I'm not one to say I've lived a very hard life. There are individuals who have not been as fortunate as myself, and they've developed their own backwater mutant society, where weight correlates to one's position in the hierarchy. While discovery and integrity push some of us forwards, those left behind seem to flourish in greater numbers with no hint of natural selection in sight.

I grew up in a very unforgiving town. Don't let the vast number of used car lots fool you; the advanced physics behind the wheel stirred the locals into a concourse of club-wielding banshees. They accepted television very quickly as their God, perhaps somewhat in fear, otherwise as an arbitrary piaculum. Just as long as they did not have to better themselves in any way, life was perfect as is. My hometown is much like the dark undercity of a corrupted metropolis, but without the buildings. Instead of motorcycles, the local street gangs were known to operate deer.

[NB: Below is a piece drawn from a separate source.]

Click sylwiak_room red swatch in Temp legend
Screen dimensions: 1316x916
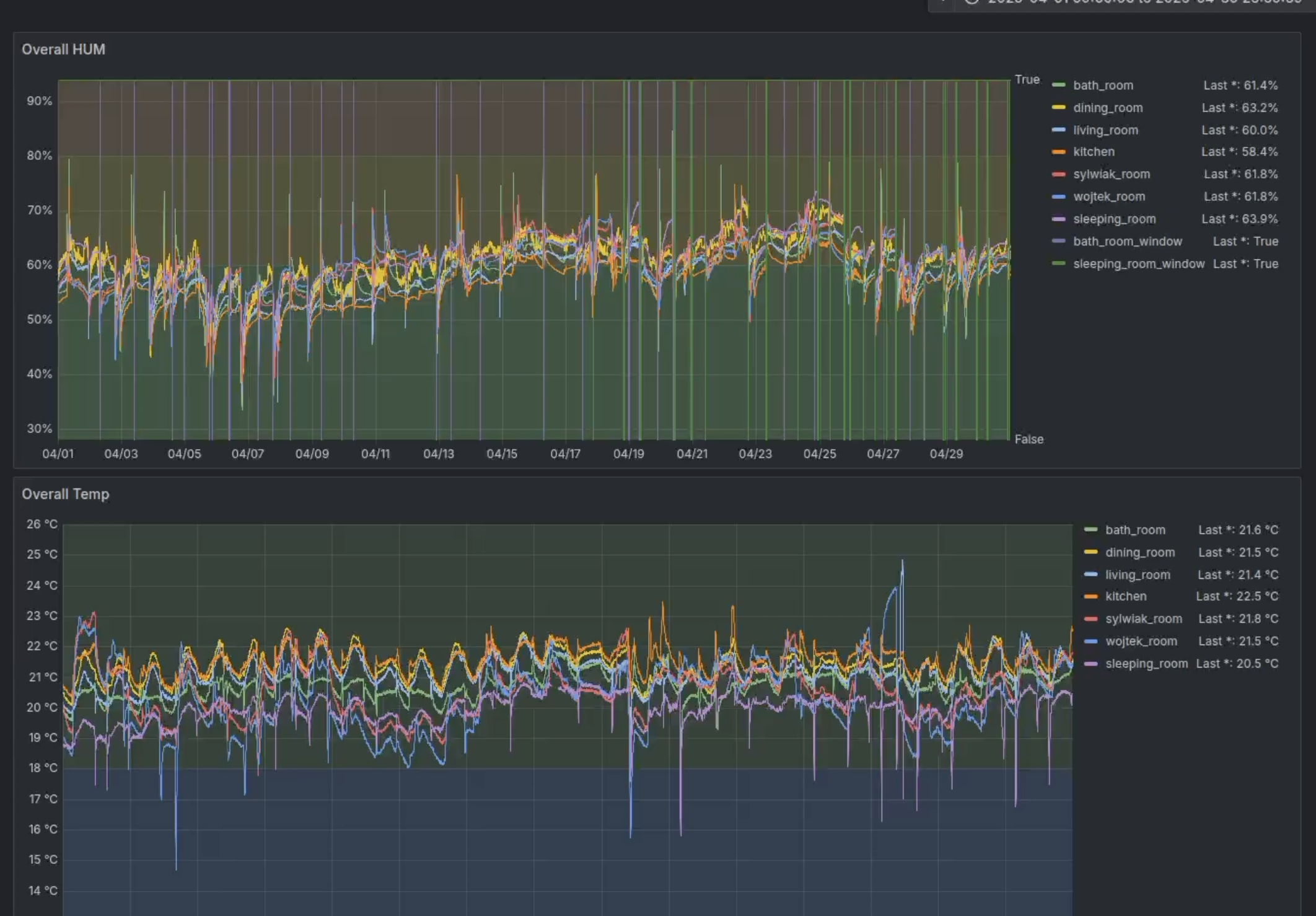coord(1091,619)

For most, life was very simple. A parcel labeled "EBT" arrived monthly that was surprisingly not edible, but could be taken to the largest of burrows in exchange for Wonder Bread, Sour Patch Kids, and diet soda. It kept occupied the denizen collective, allowing the culture to assume a hunter/gathering tradition. They donned skins trapped from a burrow known as Wal-Mart, which they wore to the food burrows, where they exchanged the magical sliding money card for food. The most elaborate zoos couldn't simulate a more primeval environment. I played a role in this of course. Back then, I was essentially a part time zoo-keeper. I cleaned and maintained the most accessible of the food burrows; Save A Lot.

Save A Lot is a large national chain that caters to shoppers who aren't too ashamed of their lot in life to go to a Save A Lot in the first place. Once inside, you'll find knockoffs to every branded consumable you can think of. Some product names are offensive, while others range from borderline racist all the way to Asian street vendor. You'll find no shame on Save A Lot's behalf with product brandings such as Bubba-Cola, Dr. Pop, Pinaz (an intoxicating carbonated pineapple simulation for your mouth, named using red-neck's argot for a word meaning "male genitals"), Almost Butter, and Bar-S "Practically no Toes" Hot Dogs. While these brands may cater to the NASCAR watching, rifle wielding, Looney Tunes attitude oversized t-shirt wearing crowd, don't be fooled; these products are made with love. And a small portion of factory worker hair.



This is a prime example of Save A Lot's incredibly powerful audience-targeting initiative. Mountain Holler is known for it's diet Mountain Dew-like taste, but with a sustainable aftertaste that is similar to iodine. It is also clearly the radical citrus thirst blaster due to it's concentration of solar radiation. (Photo courtesy of http://en.wikipedia.org/wiki/Image:Mountain_Holler.jpg)

For six years of my adolescence, I worked at Save A Lot. During the later half of my employment there, the store was handed over to a clan of new owners. All of the employees were fired and rehired, to bring forth some kind of feel-good relationship with the new overlords. A new nepotistical caste system was formed, granting rights to anyone of the Owner's bloodline or those who were performing secret acts of indecency for members of the Owner's bloodline in the back office, meat room, or produce cooler. While on the floor, I observed incest and gender-confusion among the customers. Inside the sanctity of the back room though, darker arts were performed. I'd use the technical term to describe them, but my editor tells me I'm not allowed.

If you take a young Save A Lot employee and stand him or her next to a very seasoned marine, you will find that the Save A Lot employee is far better versed in watching old women scoop their own feces out of their pants and stash it behind a peanut butter display. A marine might not know how to effectively stop a man from pushing the cart return area across the parking lot with his station wagon. Furthermore, the Save A Lot employee knows who the terrorists will be as they walk in the door; subtle differences in stench offer many clues that no other occupation could train a person to pick up.

It is because of these few, proud grocery store employees that my irrelevant hometown can sustain life and balance outside of the wild-game season. It turns out that the primates can in fact use applied knowledge to receive their food pellets in an organized manor. Science triumphs again.